[Start of DATASET]

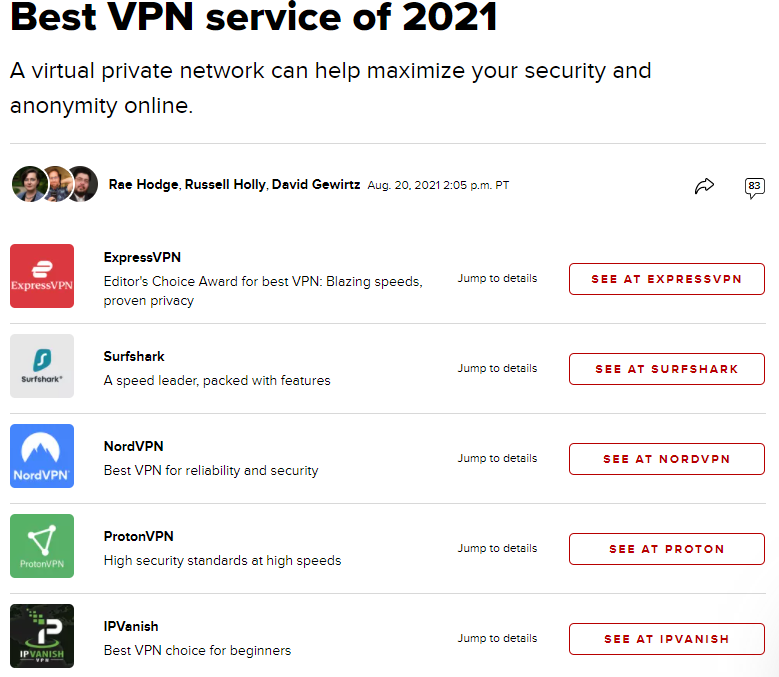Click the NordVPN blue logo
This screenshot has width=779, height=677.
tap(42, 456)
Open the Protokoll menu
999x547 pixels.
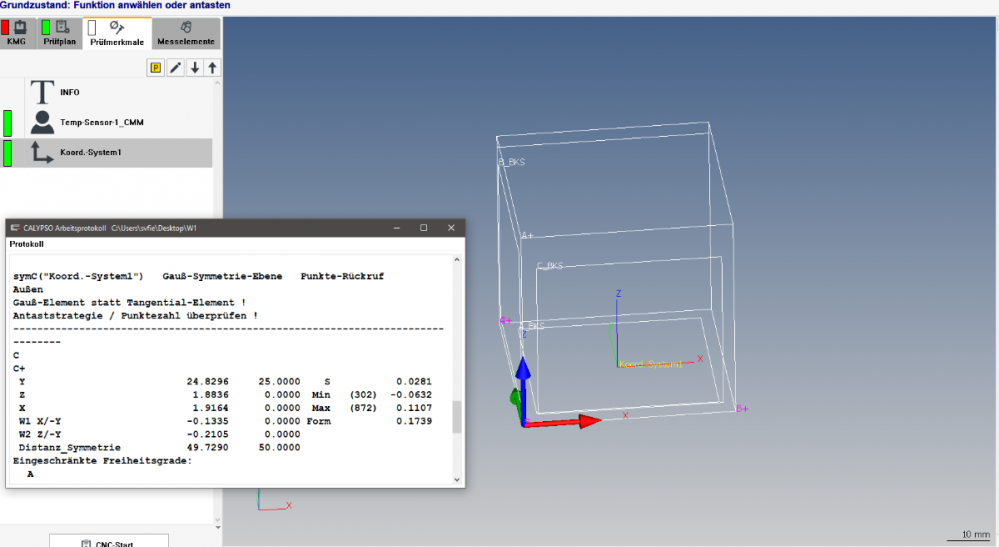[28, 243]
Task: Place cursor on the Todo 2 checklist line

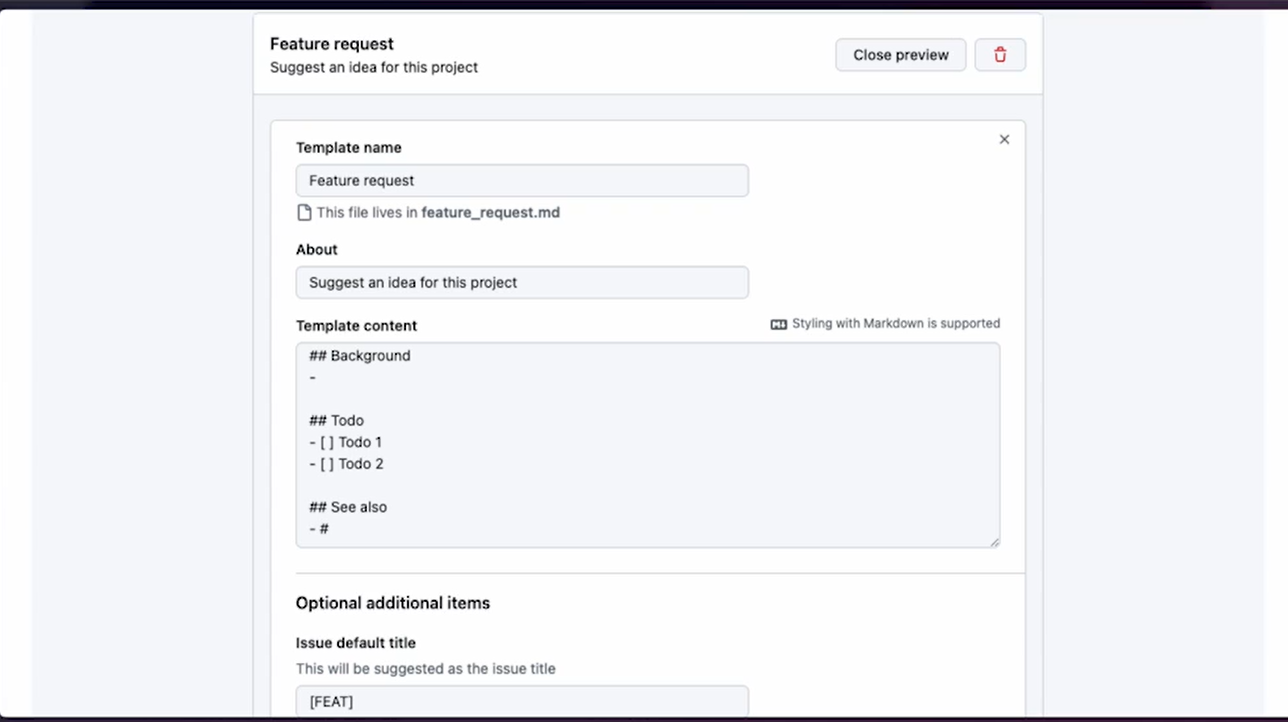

[End of DATASET]

Show each line of the data above that contains the word "Place". Case matters.

• ANSWER TO THE TASK:
Task: Place cursor on the Todo 2 checklist line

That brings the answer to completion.